El truco tenía que ser esquivar la lanza de Feniel. Sarius brincó de un lado al otro. Lo único que tenía que hacer era moverse rápido. No debía ser un blanco fácil. Por desgracia, sus saltos no pusieron nerviosa a Feniel, ni siquiera un poco, parecía disponer de todo el tiempo del mundo. Estaba erguida, muy tranquila, con la alabarda aferrada con ambas manos y el extremo punzante, por supuesto, apuntando hacia su enemigo. Sarius intentó hacer como que se caía y saltó fuera de su alcance. No sucedió nada, tan solo que la punta de la alabarda estuvo a un centímetro de herirlo. No fue sino hasta el momento en que bajó su espada, no tanto por cansancio sino más bien por desconcierto, cuando Feniel explotó de ira. Con dos pasos llegó junto a él, con la punta de su arma apuntando directamente a su pecho. Él levantó su escudo cuando ya era demasiado tarde… ella lo tocó y comenzó a escucharse el chirrido de dolor, pero Sarius logró desviar la alabarda con un golpe de su espada.

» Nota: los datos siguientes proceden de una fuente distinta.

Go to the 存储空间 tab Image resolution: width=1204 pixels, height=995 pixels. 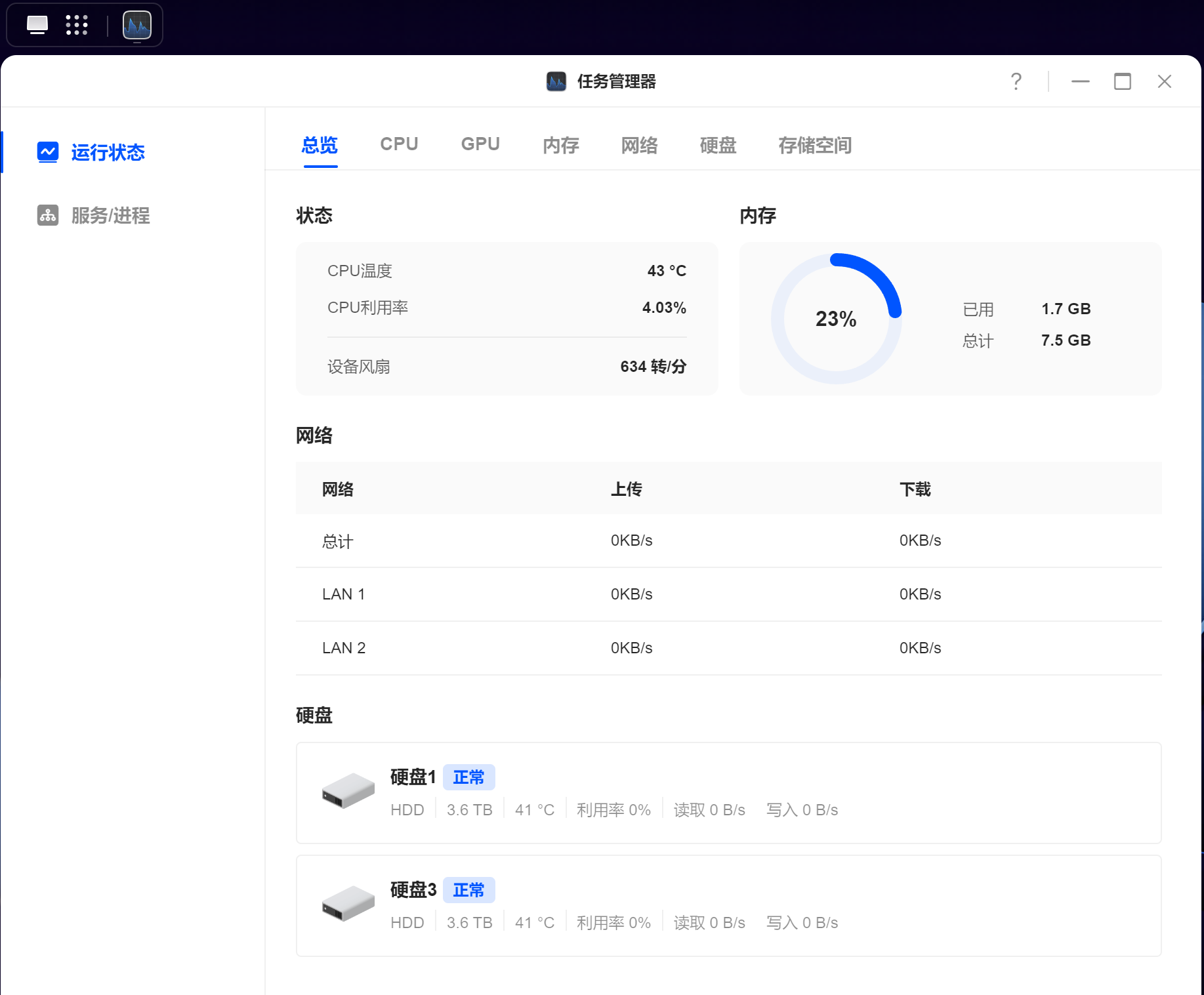point(815,145)
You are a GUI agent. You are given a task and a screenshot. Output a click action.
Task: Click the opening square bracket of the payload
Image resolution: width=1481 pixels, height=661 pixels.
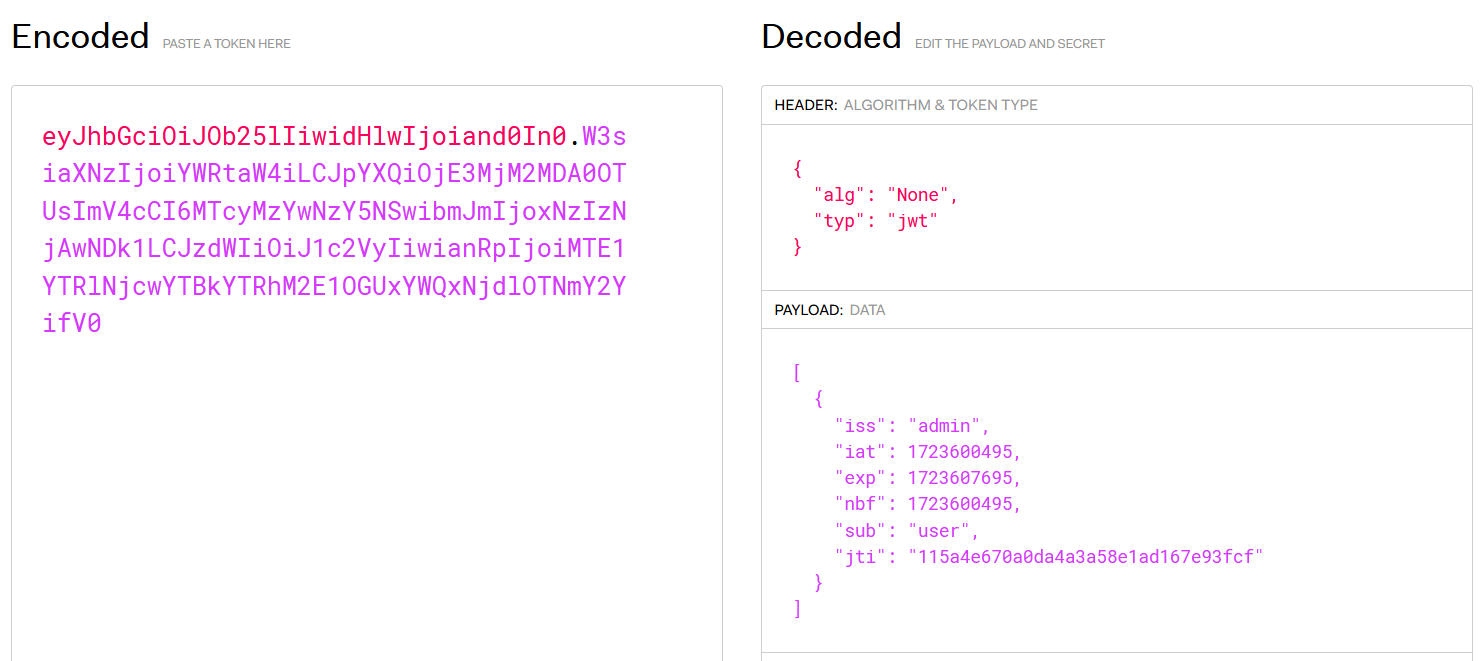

«Tiza sobre pizarra, tenedor sobre porcelana, sierra en el nervio auditivo». Esta vez el chirrido solo despertó en Sarius un intenso coraje. Sin prestar atención a su defensa, volvió a golpear su espada contra la alabarda, fuerte, tan fuerte como pudo. Dejó caer el escudo, agarró el largo mango del arma de su contrincante y lo apartó de sí.

¡Sarius, Sarius, Sarius!

¿Lo estaban vitoreando? Parecía más un susurro que una llamada, de muchas voces, como de fantasmas. ¿Lo estarían hipnotizando?

Se detuvo sobre el escudo que había tirado al suelo y casi se tropezó, pero no soltó el arma de Feniel. Su cuerpo estaba desprotegido, si titubeaba, sería un idiota, ella obtendría más sangre y el chirrido le destrozaría el tímpano como si fuera de cristal…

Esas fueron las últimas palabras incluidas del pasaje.